生体レベルに於いては、魔力を用いるヒュペルボリア勢、上位冒険者なら相対可能であるも、地球生命体には極々一部を除き、太刀打ち不可の存在同士。
ミ=ゴの手足は昆虫の様であるもの、異なるのは左右前肢腕、中肢腕、後肢脚の三対。つまりは、四腕二脚の形態。その両前腕は、緑光ビームトマホーク状。
中腕は、生体化したMP7の様なSMG状に変容し、二斧二挺流スタイル。
対するハ=ゴスの両腕は、熱せられ赤々と発光。両前腕部の外側には、筋に添って硬質結晶が生え連なり、鉤爪の斬撃、刺突撃、打撃に熱エネルギーが加えられた、極悪多要素仕様。
更に頭部幾多の触手の中、複数伸縮自在、全方向対応可能、近接防空システムが如し、ヤツメウナギの様な円口部から赤光弾を連射撃。
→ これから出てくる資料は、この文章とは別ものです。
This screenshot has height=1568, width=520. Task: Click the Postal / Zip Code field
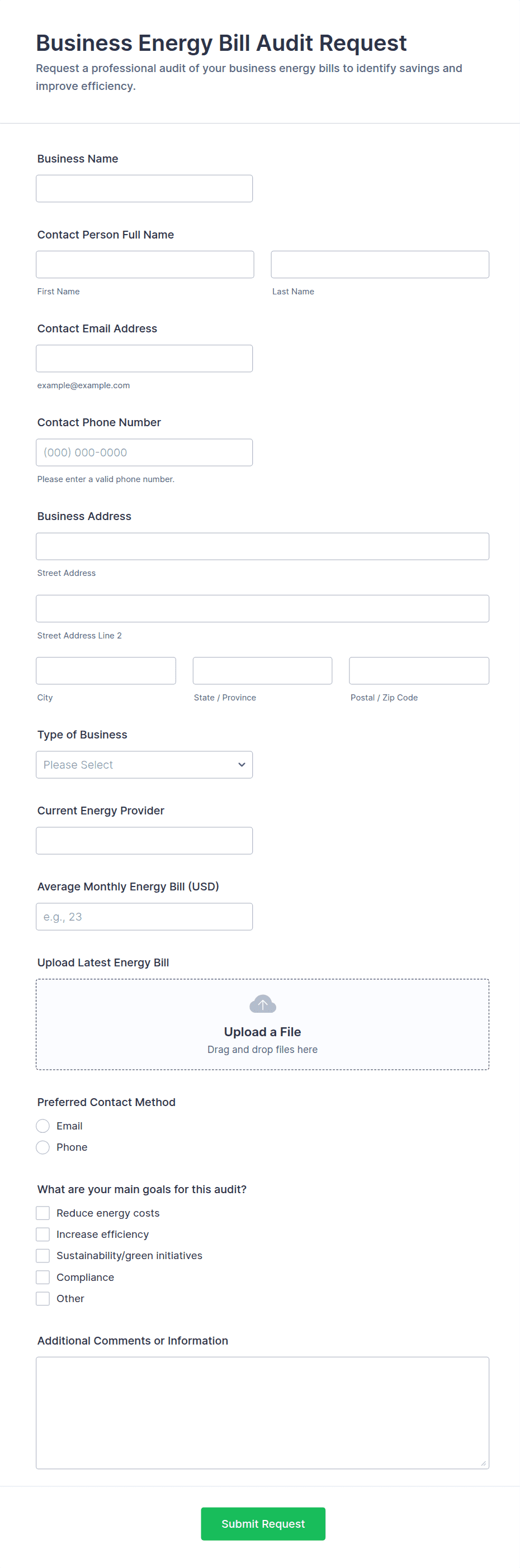(419, 671)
両者共に、蜂の巣型構造のシールドを展開。被弾を防ぎつつ、地上と空中近接戦を繰り広げている。
そのアリーナ席、最前列にて観戦する二体は。
「我が君よ! 必要とあらば、拙僧らも助力に馳せ参じますぞ!」
「応よ!吾輩ら共々、御身の采配にて如何様にも、推して参ろうぞ!」
「要ラヌ助太刀ハ無用ダ『ソ=ドム』ト『ゴ=モラ』ヨ!是レハ我、再誕タル祝宴ノ儀!彼奴ハ、其ノ最タル供物!今ハ黙シテ、ソコニ控エテオレ!」
「「御意」」
ハ=ゴスの側近である、ラフレイダー特異種ソ=ドムとゴ=モラ。
王の再誕早々程なく、怨敵ミ=ゴとの会戦に意気撒き逸るも、断固と待機命令に少々残念な様子。
「さすがに、あの二体まで参戦したら、堪ったもんじゃねぇでやんすよバーロー!てやんでい!──しかし……」
安堵するも一瞬のみ。ハ=ゴス一体だけでも手一杯どころか、全く足りない状況。
種族は異なるも、同じ菌類に属し、特有能力も同種が故に利も得られない。
「これは、やり辛いでやんす! 奴も、ミトコンドリアから精製される‶真核エネルギー〟により、胞子嚢をプラズマ変換した同理力。しかも、あっしの【スポライザー】より火力が上。おそらく【プラズモフォア】。あれは、変換したプラズマに、周囲に舞う胞子から更にエネルギーを吸収し、増幅させた高威力のものでやんしたねぇ、べらんめぇ」
その闘争における理力は、地球科学理論、ヒュペルボリアの魔術系統とは別物。
地球一般的に知られる『電離気体』は、電子と陽イオンに分離した状態の物質。
非常に高いエネルギーを持ち、破壊的に転じれば対象物を溶かしたり、爆発させたり、電磁波を発生させる。
これを人的に発生させるには多くの段階、環境設備が必須となってくる上に、プラズマの性質上、大気に触れるとエネルギーが拡散する為に、指向性のある兵器運用の実用化は困難とされている。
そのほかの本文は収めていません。